Foto (Lösch) Sophie von Brabant, die Begründerin des Hauses Hessen aus dem 13. Jahrhundert, begrüßte zusammen mit Matthias Ullrich (links) und Dr. Volkmar Ortmann den neuen Evangelischen Bund Hessen.

 

„Wir vollziehen heute das, was wir schon seit Jahren praktizieren.“ Mit diesen Worten besiegelte Matthias Ullrich am 27. Juni 2015 in Marburg die Verschmelzung der beiden hessischen Landesverbände des Evangelischen Bundes. Der neue Name lautet: Evangelischer Bund Hessen. Nach getrennten Mitgliederversammlungen hatten die angereisten Mitglieder dem Zusammengehen einstimmig zugestimmt. Der Vorsitzende des Evangelischen Bundes Hessen und Nassau stellte den Evangelischen Bund in die große Reihe der freien evangelischen Werke. Als Partner und Gegenüber der Kirchen wolle man etwa den interreligiösen Dialog fördern oder Religionslehrer in ihrer Arbeit unterstützen.
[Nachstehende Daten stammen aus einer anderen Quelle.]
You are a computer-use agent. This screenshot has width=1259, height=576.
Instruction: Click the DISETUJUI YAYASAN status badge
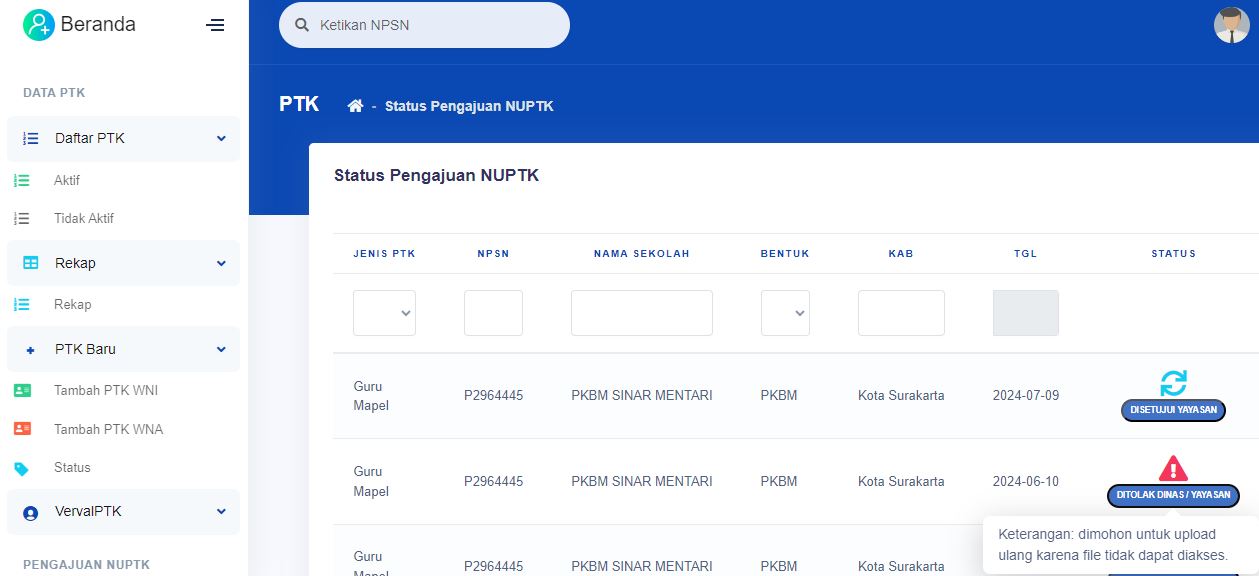(x=1173, y=410)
Bereits im vergangenen Jahr hatte Volkmar Ortmann, der Vorsitzende des Evangelischen Bundes Kurhessen-Waldeck, auf dem Johannisempfang in Bensheim verkündet: „Die Türen stehen uns offen“. „Der nordhessische Verband sei als Landesverband zu klein um das Rad groß zu drehen“. Schon jetzt würden zwischen beiden hessischen Kirchen viele Projekte zusammenlaufen. Damit meint Ortmann gemeinsame Tagungen mit dem Evangelischen Bund in Österreich sowie andere Veranstaltungen, Projekte  und Publikationen.

Mittelalterliche Fürstin tritt ein
Danach öffneten sich die Türen des Sitzungsraums und Sophie von Brabant betrat in mittelalterlicher Tracht den Saal. Die Tochter der Elisabeth von Thüringen und Begründerin des Hauses Hessen im 13. Jahrhundert begrüßte das Zusammengehen der beiden hessischen Landesverbände. Ihr späterer Nachkomme, Landgraf Philipp von Hessen, habe die Reformation in Hessen tatkräftig eingeführt. Aber nach seinem Tod sei das Fürstentum in einen nördlichen Teil und einen südlichen Bereich geteilt worden, woraus zwei hessische Landeskirchen entstanden seien. Nach 500 Jahren sei die Zeit reif für ein gemeinsames Vorgehen.